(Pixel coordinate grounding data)
****

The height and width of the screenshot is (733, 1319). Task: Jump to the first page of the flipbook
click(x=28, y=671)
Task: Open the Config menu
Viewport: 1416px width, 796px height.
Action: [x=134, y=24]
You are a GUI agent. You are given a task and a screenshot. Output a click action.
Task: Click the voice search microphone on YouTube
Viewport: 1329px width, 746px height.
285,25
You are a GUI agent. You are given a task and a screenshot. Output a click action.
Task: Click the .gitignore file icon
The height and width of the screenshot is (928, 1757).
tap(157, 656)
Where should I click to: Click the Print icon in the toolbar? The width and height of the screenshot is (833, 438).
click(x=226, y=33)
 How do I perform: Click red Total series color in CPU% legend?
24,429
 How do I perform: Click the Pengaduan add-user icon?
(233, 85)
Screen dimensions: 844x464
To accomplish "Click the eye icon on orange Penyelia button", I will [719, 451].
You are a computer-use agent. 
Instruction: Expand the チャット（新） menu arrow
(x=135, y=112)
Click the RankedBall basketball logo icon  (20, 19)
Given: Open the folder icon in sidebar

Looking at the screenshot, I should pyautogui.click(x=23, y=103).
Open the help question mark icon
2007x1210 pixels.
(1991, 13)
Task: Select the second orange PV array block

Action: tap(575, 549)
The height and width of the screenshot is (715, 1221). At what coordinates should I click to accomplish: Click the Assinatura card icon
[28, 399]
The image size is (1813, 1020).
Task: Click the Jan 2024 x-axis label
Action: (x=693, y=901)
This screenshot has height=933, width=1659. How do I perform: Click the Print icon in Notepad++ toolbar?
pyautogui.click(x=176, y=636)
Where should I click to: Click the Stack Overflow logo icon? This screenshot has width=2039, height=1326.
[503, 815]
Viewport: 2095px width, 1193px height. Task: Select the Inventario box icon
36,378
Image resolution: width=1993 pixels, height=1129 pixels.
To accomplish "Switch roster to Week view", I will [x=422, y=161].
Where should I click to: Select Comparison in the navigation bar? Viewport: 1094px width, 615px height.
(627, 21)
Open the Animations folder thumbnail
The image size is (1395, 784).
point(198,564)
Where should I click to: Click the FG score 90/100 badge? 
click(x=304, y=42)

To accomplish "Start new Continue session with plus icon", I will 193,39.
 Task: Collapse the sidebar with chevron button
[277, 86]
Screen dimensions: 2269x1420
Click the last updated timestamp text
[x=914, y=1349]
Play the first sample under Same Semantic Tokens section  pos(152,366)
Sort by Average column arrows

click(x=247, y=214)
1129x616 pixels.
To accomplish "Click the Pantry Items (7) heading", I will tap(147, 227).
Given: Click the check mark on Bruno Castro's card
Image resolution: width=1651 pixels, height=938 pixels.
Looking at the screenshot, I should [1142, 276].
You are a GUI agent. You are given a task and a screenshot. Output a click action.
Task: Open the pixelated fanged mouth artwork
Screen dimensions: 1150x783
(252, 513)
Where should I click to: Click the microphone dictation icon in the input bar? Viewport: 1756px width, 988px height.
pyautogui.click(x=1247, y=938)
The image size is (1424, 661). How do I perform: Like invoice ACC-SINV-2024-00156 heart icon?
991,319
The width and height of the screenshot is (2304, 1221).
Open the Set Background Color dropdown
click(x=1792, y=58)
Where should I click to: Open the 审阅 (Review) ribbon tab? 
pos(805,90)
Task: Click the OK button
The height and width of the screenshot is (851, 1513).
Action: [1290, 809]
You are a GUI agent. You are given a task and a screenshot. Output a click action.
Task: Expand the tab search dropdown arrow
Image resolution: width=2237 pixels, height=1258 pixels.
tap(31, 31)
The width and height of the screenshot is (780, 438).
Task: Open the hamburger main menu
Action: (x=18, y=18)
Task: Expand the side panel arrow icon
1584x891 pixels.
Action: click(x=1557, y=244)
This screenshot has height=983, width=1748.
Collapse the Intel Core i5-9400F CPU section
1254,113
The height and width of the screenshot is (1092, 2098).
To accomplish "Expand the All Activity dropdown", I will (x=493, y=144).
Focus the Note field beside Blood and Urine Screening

****

(ASSIGNMENT) Exactly as given, set down all of the lines above.

(ANSWER TO THIS TASK)
The height and width of the screenshot is (733, 1319). Task: Jump to the first page of the flipbook
click(x=28, y=671)
Task: Open the Config menu
Viewport: 1416px width, 796px height.
Action: [x=134, y=24]
You are a GUI agent. You are given a task and a screenshot. Output a click action.
Task: Click the voice search microphone on YouTube
Viewport: 1329px width, 746px height.
285,25
You are a GUI agent. You are given a task and a screenshot. Output a click action.
Task: Click the .gitignore file icon
The height and width of the screenshot is (928, 1757).
tap(157, 656)
Where should I click to: Click the Print icon in the toolbar? The width and height of the screenshot is (833, 438).
click(x=226, y=33)
 How do I perform: Click red Total series color in CPU% legend?
24,429
 How do I perform: Click the Pengaduan add-user icon?
(233, 85)
Screen dimensions: 844x464
To accomplish "Click the eye icon on orange Penyelia button", I will [719, 451].
You are a computer-use agent. 
Instruction: Expand the チャット（新） menu arrow
(x=135, y=112)
Click the RankedBall basketball logo icon  (20, 19)
Given: Open the folder icon in sidebar

Looking at the screenshot, I should pyautogui.click(x=23, y=103).
Open the help question mark icon
2007x1210 pixels.
(1991, 13)
Task: Select the second orange PV array block

Action: tap(575, 549)
The height and width of the screenshot is (715, 1221). At what coordinates should I click to accomplish: Click the Assinatura card icon
[28, 399]
The image size is (1813, 1020).
Task: Click the Jan 2024 x-axis label
Action: (x=693, y=901)
This screenshot has height=933, width=1659. How do I perform: Click the Print icon in Notepad++ toolbar?
pyautogui.click(x=176, y=636)
Where should I click to: Click the Stack Overflow logo icon? This screenshot has width=2039, height=1326.
[503, 815]
Viewport: 2095px width, 1193px height. Task: Select the Inventario box icon
36,378
Image resolution: width=1993 pixels, height=1129 pixels.
To accomplish "Switch roster to Week view", I will [x=422, y=161].
Where should I click to: Select Comparison in the navigation bar? Viewport: 1094px width, 615px height.
(627, 21)
Open the Animations folder thumbnail
The image size is (1395, 784).
point(198,564)
Where should I click to: Click the FG score 90/100 badge? 
click(x=304, y=42)

To accomplish "Start new Continue session with plus icon", I will 193,39.
 Task: Collapse the sidebar with chevron button
[277, 86]
Screen dimensions: 2269x1420
Click the last updated timestamp text
[x=914, y=1349]
Play the first sample under Same Semantic Tokens section  pos(152,366)
Sort by Average column arrows

click(x=247, y=214)
1129x616 pixels.
To accomplish "Click the Pantry Items (7) heading", I will tap(147, 227).
Given: Click the check mark on Bruno Castro's card
Image resolution: width=1651 pixels, height=938 pixels.
Looking at the screenshot, I should [1142, 276].
You are a GUI agent. You are given a task and a screenshot. Output a click action.
Task: Open the pixelated fanged mouth artwork
Screen dimensions: 1150x783
(252, 513)
Where should I click to: Click the microphone dictation icon in the input bar? Viewport: 1756px width, 988px height.
pyautogui.click(x=1247, y=938)
The image size is (1424, 661). How do I perform: Like invoice ACC-SINV-2024-00156 heart icon?
991,319
The width and height of the screenshot is (2304, 1221).
Open the Set Background Color dropdown
click(x=1792, y=58)
Where should I click to: Open the 审阅 (Review) ribbon tab? 
pos(805,90)
Task: Click the OK button
The height and width of the screenshot is (851, 1513).
Action: [1290, 809]
You are a GUI agent. You are given a task and a screenshot. Output a click action.
Task: Expand the tab search dropdown arrow
Image resolution: width=2237 pixels, height=1258 pixels.
tap(31, 31)
The width and height of the screenshot is (780, 438).
Task: Open the hamburger main menu
Action: (x=18, y=18)
Task: Expand the side panel arrow icon
1584x891 pixels.
Action: click(x=1557, y=244)
This screenshot has height=983, width=1748.
Collapse the Intel Core i5-9400F CPU section
1254,113
The height and width of the screenshot is (1092, 2098).
To accomplish "Expand the All Activity dropdown", I will (x=493, y=144).
Focus the Note field beside Blood and Urine Screening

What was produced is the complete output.